> HOW TO COMPLETE THIS TASK: Reproduce exactly, from the data that follows, the line with "Task: Click the Cancel red X icon", the line with "Open Budget preview", and every line that lies between them.

> THE DATA:

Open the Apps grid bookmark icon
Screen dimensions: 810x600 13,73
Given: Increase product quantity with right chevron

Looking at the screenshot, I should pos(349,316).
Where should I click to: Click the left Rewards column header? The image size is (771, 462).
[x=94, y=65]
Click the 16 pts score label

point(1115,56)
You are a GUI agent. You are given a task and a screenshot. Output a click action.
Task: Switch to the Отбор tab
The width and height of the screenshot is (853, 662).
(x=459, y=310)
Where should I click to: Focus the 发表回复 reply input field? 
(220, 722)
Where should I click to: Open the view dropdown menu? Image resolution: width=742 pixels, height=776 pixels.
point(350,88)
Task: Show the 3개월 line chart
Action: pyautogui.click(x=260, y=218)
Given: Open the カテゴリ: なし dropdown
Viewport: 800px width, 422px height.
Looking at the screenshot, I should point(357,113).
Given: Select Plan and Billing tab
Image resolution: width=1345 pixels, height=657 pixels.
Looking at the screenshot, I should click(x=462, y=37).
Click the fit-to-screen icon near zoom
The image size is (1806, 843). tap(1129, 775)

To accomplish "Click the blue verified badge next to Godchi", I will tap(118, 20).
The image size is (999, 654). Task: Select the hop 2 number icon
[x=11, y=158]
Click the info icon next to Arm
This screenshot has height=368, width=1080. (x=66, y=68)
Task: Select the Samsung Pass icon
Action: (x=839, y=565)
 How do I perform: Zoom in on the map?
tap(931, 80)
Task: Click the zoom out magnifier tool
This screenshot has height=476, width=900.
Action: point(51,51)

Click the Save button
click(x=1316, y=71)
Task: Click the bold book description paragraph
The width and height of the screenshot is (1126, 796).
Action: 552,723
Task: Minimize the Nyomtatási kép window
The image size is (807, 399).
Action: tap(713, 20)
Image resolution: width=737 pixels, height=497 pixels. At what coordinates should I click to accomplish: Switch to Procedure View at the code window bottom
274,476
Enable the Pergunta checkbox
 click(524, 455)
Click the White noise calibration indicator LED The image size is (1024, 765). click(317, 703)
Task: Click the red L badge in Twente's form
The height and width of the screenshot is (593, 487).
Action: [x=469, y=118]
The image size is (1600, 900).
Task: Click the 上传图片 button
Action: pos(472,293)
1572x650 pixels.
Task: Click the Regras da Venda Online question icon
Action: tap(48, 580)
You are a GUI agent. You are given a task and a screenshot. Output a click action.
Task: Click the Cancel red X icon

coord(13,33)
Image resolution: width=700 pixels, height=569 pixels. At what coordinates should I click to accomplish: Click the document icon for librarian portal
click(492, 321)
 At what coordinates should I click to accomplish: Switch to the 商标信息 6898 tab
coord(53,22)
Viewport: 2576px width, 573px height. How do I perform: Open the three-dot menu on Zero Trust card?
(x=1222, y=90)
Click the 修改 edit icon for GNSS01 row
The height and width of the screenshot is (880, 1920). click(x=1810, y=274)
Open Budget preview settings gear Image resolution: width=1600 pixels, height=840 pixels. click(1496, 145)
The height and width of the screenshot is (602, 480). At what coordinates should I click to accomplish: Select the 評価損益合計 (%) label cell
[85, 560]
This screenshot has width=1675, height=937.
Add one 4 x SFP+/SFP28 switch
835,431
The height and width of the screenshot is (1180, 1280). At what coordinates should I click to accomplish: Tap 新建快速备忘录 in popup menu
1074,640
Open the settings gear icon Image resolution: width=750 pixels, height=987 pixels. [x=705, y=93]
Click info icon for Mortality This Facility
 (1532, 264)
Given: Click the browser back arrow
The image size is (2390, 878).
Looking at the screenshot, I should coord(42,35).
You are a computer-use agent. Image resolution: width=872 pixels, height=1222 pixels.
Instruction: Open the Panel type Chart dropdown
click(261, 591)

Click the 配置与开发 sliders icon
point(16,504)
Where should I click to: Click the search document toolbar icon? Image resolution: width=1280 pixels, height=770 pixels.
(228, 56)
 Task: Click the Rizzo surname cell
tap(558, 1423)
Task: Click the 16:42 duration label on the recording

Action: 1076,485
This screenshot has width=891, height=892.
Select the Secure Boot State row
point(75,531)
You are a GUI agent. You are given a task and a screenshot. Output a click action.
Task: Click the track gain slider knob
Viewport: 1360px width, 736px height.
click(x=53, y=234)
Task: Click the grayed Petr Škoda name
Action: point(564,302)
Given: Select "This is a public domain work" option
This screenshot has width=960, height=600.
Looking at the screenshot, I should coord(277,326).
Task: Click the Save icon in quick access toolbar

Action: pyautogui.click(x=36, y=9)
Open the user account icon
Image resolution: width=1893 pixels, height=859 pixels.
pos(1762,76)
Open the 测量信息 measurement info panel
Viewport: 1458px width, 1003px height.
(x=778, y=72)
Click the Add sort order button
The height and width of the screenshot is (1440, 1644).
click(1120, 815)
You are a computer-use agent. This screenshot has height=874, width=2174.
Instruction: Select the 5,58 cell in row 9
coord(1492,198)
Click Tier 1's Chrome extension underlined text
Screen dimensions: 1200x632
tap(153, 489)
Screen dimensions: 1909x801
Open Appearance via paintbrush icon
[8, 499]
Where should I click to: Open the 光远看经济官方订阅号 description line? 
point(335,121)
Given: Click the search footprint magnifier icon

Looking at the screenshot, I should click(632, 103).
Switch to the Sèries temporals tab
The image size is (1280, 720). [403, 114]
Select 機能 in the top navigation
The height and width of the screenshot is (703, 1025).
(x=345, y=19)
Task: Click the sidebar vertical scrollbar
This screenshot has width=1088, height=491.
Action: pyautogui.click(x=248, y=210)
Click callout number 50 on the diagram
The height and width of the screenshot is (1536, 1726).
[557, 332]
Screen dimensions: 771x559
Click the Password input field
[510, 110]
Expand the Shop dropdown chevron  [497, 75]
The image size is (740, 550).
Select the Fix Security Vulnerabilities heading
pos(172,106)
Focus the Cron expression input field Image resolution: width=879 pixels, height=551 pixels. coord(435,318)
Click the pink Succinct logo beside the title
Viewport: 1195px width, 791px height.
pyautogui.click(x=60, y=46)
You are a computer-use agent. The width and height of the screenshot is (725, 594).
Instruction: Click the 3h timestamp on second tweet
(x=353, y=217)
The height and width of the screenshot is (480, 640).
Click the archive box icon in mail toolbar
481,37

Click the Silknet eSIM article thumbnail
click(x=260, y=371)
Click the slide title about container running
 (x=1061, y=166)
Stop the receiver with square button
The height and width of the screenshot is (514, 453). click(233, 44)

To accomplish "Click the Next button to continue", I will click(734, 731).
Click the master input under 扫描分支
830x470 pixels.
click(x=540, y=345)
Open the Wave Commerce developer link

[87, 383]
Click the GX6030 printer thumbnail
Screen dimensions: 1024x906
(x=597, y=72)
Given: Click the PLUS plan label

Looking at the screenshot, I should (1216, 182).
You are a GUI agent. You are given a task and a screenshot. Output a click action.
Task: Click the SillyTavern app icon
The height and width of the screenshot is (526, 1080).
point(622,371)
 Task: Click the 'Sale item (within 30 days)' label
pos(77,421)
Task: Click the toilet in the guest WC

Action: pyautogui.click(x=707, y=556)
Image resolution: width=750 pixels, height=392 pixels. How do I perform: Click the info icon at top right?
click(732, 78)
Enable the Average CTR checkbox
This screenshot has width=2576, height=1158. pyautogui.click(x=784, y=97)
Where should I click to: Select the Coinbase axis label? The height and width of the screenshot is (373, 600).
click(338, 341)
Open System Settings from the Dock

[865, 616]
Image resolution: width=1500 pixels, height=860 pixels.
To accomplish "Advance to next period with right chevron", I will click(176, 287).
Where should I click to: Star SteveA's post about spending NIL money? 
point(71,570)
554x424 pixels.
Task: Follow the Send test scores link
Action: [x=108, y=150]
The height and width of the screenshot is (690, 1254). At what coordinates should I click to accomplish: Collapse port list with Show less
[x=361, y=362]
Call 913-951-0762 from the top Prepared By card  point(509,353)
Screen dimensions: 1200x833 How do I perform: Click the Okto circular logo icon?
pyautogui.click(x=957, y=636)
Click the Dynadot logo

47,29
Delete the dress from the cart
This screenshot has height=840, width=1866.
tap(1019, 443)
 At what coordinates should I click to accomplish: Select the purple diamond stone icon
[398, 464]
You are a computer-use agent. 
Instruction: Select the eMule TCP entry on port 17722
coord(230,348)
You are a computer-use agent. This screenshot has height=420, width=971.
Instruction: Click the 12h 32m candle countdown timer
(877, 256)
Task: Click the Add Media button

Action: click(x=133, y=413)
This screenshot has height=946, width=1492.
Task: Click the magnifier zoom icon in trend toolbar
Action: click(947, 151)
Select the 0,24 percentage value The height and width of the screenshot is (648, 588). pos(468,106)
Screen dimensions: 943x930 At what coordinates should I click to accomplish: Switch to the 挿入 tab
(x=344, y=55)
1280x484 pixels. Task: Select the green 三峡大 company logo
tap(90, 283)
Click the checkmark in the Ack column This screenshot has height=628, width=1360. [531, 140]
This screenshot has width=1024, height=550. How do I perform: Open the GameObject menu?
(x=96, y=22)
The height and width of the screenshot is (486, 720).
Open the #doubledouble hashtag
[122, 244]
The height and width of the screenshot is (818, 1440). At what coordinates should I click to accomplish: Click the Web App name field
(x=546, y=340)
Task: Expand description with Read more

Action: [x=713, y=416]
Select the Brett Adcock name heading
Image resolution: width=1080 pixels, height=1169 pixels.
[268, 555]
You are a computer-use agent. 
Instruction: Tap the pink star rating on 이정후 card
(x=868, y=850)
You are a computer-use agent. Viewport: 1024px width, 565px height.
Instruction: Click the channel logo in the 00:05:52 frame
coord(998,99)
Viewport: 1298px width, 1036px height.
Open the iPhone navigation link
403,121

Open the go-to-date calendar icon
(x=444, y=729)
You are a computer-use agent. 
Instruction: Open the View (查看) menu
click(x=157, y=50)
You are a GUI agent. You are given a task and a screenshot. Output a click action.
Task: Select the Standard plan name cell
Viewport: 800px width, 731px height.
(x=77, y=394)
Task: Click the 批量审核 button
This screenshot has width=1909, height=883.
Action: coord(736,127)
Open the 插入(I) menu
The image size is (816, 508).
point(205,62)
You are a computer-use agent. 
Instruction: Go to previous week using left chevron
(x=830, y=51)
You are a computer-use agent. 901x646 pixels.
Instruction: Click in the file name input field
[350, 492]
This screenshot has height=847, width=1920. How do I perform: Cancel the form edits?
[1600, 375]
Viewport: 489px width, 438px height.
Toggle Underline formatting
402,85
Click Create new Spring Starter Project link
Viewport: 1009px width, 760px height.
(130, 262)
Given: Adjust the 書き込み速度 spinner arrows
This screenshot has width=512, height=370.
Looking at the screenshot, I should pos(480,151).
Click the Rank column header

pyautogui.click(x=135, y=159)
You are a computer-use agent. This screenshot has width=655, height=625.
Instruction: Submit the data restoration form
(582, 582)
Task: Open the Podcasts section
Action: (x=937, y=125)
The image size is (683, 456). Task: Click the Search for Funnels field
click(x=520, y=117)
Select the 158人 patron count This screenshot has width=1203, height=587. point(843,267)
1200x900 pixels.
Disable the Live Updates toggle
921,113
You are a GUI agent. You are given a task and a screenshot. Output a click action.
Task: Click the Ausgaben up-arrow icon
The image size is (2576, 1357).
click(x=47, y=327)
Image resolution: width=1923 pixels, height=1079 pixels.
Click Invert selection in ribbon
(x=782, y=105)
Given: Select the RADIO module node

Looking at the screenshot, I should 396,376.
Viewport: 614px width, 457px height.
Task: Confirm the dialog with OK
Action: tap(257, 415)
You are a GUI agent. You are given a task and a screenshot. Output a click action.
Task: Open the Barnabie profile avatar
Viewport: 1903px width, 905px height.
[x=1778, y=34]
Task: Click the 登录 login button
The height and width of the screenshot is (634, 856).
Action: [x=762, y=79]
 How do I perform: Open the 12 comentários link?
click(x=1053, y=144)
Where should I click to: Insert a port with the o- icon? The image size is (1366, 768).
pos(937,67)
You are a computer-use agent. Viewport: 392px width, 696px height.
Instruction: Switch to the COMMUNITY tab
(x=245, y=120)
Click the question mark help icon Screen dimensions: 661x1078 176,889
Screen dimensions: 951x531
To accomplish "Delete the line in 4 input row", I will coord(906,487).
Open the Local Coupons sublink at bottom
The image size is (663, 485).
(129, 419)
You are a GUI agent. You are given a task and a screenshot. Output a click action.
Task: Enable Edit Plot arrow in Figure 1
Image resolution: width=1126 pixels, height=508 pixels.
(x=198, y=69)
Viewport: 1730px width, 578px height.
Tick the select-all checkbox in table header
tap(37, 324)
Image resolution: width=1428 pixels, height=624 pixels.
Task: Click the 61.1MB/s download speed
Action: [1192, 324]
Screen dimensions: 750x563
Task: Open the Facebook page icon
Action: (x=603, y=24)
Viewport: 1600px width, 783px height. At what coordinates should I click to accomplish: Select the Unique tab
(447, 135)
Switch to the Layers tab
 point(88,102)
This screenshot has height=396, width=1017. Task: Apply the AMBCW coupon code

> RESULT FOR THIS TASK:
Task: Click the Cancel red X icon

coord(13,33)
Image resolution: width=700 pixels, height=569 pixels. At what coordinates should I click to accomplish: Click the document icon for librarian portal
click(492, 321)
 At what coordinates should I click to accomplish: Switch to the 商标信息 6898 tab
coord(53,22)
Viewport: 2576px width, 573px height. How do I perform: Open the three-dot menu on Zero Trust card?
(x=1222, y=90)
Click the 修改 edit icon for GNSS01 row
The height and width of the screenshot is (880, 1920). click(x=1810, y=274)
Open Budget preview settings gear Image resolution: width=1600 pixels, height=840 pixels. click(1496, 145)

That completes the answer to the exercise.